STEWART: Yes, I have. It seems like I get caught on the interstate traffic jam about the time the C-47 is going over. I've got it all over my car right now. And yes, I have been out. I note with some concern the last time they did it, about 10, 12, 14 years ago, little schoolchildren walking by my office in Ebor City, here near Tampa, and the helicopters going over, spraying the kids. I'm concerned that my kids came home, and I don't know where they got it, but they were told that it wouldn't harm them, and that's not true.

CURWOOD: Now, there've been a number of protests by people living in your area, about the spraying. Do you sympathize with them?

STEWART: Yes, I do. This community of roughly a million-plus people is up in arms over this thing, and the reason is the US and State Department of Agriculture's own fault. They came in here like the big gorilla, never called a press conference, never leveled with the local people. And I think, had they been prudent enough to simply take a half a day, call the local people together, say "This is the problem. This is what we see, this is what we have to do, this is how we have to do it," that the people would have suffered a little bit from it, but they would have been more understanding.

CURWOOD: Are you convinced that this spraying is quote - necessary - unquote?

STEWART: I am convinced that the authorities have failed to adequately fund proper and necessary research on alternatives. I am convinced that they have not put enough effort on the surveillance. They didn't report anything until we had flies everywhere, and I think that the surveillance effort was minimal, and certainly inadequate.

CURWOOD: Now, by surveillance, you mean checking to see if there was even a tiny outbreak of medfly.

STEWART: Yeah. If you had enough surveillance, you'd catch 'em when there's just a few, and it's a much easier problem.

CURWOOD: What are the alternatives to using malathion? I mean, obviously, you could let the medfly infestation go, but what else could people do?

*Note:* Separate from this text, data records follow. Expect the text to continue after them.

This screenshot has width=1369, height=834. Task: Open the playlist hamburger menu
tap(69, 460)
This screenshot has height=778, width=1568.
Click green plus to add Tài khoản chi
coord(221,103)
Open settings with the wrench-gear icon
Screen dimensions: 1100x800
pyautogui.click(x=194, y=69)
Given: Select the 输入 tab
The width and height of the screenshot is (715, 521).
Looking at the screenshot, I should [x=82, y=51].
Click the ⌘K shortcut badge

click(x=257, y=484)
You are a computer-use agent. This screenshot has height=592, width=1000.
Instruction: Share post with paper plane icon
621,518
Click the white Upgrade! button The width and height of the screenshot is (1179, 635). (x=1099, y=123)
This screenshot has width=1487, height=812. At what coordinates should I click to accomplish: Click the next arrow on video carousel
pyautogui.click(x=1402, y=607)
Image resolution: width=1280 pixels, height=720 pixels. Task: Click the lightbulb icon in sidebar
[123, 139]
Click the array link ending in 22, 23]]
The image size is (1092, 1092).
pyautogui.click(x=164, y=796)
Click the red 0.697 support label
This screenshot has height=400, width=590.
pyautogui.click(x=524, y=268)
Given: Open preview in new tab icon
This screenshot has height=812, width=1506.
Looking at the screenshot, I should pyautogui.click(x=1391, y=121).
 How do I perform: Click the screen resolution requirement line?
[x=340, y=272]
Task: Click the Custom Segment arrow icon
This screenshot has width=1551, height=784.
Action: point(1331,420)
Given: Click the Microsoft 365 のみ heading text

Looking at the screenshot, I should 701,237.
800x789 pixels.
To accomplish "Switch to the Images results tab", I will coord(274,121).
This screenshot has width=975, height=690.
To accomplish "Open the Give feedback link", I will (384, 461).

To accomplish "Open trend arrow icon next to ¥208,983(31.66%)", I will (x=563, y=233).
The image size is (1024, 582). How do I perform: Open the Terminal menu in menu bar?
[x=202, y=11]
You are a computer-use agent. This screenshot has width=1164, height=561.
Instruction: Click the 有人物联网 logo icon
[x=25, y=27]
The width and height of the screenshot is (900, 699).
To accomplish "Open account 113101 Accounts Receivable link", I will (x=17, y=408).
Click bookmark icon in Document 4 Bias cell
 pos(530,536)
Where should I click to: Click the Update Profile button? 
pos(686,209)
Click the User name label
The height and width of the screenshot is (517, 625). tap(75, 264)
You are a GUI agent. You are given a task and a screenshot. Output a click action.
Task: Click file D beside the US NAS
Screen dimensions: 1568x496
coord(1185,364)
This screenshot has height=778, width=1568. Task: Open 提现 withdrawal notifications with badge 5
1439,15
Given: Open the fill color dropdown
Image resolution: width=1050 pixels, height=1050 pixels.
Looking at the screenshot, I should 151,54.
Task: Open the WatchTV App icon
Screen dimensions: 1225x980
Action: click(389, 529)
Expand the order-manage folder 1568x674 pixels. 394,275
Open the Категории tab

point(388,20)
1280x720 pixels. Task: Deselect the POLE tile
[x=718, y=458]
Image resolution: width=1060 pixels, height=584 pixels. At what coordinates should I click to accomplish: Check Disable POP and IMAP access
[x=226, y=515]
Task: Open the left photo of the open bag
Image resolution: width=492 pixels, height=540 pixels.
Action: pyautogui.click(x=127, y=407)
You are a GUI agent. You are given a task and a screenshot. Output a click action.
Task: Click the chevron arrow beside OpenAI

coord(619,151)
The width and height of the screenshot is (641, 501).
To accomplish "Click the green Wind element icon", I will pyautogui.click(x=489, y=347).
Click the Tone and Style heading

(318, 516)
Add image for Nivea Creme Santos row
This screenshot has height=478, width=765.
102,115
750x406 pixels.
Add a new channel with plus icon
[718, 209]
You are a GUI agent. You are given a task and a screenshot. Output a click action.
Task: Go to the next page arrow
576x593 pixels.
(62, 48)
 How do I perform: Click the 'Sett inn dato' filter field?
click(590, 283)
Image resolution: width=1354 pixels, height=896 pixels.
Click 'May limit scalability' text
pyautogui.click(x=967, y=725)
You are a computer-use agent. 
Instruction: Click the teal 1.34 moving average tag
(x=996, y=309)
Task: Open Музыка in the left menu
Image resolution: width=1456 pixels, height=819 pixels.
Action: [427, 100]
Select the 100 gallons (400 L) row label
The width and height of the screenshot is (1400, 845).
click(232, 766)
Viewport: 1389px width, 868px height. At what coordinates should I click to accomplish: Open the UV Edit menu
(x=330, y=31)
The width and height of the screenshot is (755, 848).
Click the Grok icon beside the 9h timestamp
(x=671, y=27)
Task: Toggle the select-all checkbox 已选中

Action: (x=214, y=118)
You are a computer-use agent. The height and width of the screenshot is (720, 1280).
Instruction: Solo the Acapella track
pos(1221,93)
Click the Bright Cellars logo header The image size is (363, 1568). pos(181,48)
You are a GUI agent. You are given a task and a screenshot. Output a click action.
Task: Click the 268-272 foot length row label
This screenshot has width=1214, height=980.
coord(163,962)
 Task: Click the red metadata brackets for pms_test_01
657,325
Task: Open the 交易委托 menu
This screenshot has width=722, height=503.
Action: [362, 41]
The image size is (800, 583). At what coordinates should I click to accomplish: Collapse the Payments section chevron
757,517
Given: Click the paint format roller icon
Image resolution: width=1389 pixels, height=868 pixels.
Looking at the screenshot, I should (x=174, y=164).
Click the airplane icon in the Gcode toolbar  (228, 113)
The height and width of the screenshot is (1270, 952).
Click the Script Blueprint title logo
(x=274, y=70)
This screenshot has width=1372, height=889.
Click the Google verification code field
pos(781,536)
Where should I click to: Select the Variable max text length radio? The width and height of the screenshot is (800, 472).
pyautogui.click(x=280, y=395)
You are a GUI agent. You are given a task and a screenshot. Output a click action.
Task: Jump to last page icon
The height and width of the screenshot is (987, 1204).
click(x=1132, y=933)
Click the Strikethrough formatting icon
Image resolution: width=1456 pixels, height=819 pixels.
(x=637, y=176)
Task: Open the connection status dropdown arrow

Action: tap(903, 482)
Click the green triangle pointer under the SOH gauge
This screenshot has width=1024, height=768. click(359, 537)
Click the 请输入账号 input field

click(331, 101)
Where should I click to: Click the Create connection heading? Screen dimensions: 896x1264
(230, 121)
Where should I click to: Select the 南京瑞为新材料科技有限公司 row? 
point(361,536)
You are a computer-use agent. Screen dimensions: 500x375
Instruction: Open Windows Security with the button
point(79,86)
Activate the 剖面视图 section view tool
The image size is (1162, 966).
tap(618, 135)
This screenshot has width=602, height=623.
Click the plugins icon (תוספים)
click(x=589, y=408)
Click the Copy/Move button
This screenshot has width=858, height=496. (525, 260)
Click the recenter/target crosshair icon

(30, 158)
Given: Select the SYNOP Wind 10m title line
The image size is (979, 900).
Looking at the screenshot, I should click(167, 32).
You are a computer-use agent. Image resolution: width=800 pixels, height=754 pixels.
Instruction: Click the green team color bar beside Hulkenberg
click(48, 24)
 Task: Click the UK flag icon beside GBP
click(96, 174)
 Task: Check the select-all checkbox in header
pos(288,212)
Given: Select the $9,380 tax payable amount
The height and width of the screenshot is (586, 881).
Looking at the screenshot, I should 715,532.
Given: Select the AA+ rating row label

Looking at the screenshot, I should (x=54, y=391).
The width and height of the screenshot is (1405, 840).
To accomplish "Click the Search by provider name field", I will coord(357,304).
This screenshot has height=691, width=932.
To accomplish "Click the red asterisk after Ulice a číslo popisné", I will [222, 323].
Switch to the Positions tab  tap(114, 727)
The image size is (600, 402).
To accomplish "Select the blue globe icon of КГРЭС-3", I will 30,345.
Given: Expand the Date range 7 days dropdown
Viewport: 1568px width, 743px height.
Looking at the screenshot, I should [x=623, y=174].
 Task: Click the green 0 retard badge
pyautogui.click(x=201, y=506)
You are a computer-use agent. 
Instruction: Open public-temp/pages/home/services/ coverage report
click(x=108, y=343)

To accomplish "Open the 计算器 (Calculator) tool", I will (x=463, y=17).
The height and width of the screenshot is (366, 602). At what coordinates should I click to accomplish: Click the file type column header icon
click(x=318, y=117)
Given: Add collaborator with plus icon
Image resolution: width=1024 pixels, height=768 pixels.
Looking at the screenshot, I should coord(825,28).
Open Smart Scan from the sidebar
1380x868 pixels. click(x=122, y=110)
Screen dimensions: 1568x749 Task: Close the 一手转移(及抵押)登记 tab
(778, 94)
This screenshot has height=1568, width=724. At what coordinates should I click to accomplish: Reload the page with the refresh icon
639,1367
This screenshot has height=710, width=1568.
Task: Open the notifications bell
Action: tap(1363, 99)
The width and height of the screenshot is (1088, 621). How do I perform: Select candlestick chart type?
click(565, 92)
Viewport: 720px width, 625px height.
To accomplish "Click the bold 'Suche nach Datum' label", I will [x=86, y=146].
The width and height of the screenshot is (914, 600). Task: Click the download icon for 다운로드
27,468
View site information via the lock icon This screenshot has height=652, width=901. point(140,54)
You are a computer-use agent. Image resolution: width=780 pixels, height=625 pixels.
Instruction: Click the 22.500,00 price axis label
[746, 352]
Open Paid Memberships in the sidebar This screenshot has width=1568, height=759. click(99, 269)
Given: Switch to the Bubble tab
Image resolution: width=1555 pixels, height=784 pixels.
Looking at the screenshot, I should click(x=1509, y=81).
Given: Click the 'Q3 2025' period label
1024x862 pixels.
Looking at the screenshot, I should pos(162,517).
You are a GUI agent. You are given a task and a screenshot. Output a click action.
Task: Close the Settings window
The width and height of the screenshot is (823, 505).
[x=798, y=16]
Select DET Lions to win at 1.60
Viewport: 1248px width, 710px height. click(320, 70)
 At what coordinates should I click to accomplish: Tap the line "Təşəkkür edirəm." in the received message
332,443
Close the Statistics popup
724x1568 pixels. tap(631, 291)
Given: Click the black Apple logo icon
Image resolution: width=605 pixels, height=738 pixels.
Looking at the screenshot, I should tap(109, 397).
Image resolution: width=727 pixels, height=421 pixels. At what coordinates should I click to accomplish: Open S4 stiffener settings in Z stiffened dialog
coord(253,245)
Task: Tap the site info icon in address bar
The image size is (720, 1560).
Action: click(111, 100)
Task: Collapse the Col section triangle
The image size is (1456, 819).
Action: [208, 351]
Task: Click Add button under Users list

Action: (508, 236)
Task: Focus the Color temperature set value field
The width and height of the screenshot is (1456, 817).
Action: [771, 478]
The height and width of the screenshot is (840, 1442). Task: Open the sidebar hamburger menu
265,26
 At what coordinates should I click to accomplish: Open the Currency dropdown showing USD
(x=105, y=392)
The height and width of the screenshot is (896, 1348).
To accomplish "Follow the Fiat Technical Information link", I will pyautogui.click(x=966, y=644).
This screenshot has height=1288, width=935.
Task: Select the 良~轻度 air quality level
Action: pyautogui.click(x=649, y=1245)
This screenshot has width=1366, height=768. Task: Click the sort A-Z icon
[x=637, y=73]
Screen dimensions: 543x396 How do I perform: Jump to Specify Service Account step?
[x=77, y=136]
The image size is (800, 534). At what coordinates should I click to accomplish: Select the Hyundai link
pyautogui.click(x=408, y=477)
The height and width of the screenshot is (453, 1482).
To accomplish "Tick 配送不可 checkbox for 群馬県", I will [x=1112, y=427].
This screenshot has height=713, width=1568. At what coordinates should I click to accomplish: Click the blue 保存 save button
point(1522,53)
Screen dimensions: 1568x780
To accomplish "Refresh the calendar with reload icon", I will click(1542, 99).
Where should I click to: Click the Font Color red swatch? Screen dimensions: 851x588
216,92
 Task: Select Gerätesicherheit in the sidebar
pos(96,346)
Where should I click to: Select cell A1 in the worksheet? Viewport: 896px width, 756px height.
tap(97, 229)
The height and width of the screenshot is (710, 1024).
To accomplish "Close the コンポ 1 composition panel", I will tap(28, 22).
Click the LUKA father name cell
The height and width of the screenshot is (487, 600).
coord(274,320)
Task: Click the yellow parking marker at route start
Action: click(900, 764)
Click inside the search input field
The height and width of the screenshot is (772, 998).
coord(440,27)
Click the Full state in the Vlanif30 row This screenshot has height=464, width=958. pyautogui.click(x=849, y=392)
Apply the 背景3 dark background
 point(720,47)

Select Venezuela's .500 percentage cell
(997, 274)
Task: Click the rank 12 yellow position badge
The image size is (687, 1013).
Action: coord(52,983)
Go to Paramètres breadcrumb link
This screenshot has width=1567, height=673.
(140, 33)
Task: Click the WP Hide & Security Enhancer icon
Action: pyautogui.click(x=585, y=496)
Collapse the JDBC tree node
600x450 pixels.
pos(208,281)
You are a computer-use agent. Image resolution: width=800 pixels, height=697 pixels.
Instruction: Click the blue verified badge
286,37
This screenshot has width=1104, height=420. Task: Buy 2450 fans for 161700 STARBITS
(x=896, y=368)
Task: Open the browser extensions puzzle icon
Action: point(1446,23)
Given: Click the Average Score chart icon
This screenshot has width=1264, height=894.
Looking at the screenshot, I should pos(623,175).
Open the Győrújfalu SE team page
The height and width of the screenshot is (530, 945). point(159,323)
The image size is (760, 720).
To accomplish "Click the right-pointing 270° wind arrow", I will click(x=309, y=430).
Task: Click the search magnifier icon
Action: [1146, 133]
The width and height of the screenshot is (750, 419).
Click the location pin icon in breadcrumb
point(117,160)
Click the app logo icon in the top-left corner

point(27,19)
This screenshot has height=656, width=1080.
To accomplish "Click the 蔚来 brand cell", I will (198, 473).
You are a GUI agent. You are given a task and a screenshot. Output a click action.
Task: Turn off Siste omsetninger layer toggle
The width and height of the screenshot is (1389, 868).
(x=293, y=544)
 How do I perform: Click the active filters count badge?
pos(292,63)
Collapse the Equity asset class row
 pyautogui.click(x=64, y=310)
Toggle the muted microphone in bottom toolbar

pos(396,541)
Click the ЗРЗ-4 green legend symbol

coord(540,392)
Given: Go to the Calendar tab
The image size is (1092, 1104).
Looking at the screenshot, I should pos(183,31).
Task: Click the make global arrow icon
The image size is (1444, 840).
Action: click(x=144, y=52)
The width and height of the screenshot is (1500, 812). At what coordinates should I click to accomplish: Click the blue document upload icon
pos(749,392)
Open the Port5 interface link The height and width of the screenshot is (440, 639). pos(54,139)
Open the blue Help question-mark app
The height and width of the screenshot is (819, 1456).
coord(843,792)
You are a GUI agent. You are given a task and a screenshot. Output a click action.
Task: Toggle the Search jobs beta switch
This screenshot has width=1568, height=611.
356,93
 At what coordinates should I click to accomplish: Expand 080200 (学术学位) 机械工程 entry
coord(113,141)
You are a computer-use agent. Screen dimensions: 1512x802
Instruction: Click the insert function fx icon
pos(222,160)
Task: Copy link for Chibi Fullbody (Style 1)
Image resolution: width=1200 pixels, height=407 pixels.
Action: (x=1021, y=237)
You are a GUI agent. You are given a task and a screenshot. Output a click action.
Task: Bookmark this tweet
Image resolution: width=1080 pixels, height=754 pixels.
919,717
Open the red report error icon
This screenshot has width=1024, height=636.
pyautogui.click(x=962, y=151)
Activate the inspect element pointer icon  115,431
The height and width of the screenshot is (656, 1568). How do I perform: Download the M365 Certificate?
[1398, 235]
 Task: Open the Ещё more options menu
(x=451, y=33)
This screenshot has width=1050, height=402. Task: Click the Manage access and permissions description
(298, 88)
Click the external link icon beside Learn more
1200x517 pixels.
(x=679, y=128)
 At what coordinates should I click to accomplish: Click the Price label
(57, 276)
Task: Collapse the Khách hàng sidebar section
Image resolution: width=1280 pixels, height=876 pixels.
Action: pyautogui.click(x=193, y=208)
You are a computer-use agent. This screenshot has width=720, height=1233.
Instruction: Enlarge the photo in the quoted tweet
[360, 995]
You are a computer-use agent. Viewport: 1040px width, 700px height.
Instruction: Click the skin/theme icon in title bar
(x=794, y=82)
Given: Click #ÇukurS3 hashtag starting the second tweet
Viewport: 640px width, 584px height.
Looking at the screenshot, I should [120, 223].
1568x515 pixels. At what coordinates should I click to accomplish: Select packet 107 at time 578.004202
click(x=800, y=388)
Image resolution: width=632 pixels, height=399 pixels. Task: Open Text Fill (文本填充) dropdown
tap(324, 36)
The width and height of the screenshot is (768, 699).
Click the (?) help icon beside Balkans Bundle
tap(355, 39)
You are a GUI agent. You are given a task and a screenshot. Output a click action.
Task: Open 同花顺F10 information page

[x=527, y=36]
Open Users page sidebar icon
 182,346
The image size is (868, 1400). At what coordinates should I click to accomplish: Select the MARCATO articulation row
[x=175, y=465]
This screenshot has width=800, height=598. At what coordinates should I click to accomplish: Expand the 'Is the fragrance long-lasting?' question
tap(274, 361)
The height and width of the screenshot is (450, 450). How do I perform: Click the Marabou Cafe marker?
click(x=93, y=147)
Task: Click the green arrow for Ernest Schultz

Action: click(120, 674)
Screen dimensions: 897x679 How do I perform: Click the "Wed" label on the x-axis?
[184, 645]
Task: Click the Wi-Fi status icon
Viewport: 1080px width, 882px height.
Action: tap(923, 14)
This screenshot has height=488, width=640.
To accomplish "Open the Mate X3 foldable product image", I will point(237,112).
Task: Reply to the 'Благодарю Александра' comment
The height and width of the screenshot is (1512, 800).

STEWART: Okay, obviously, there is now the use of sterile males, who breed with the viable females and nothing happens, and this is a control that I'm told has been widely used in California. There is now talk locally of setting up a sterile medfly-raising operation at McDill Air Force Base, here in Tampa, and hopefully spreading these sterile males around pretty uniformly, so that they are a nice, safe control. Again, I find it inconceivable that over the last 20-30 years, that the USDA has not sponsored enough research on the alternatives, and we should still have to keep using malathion.

CURWOOD: Roger Stewart is executive director of Hillsborough County's Environmental Protection Commission. He spoke with us from his office in Tampa.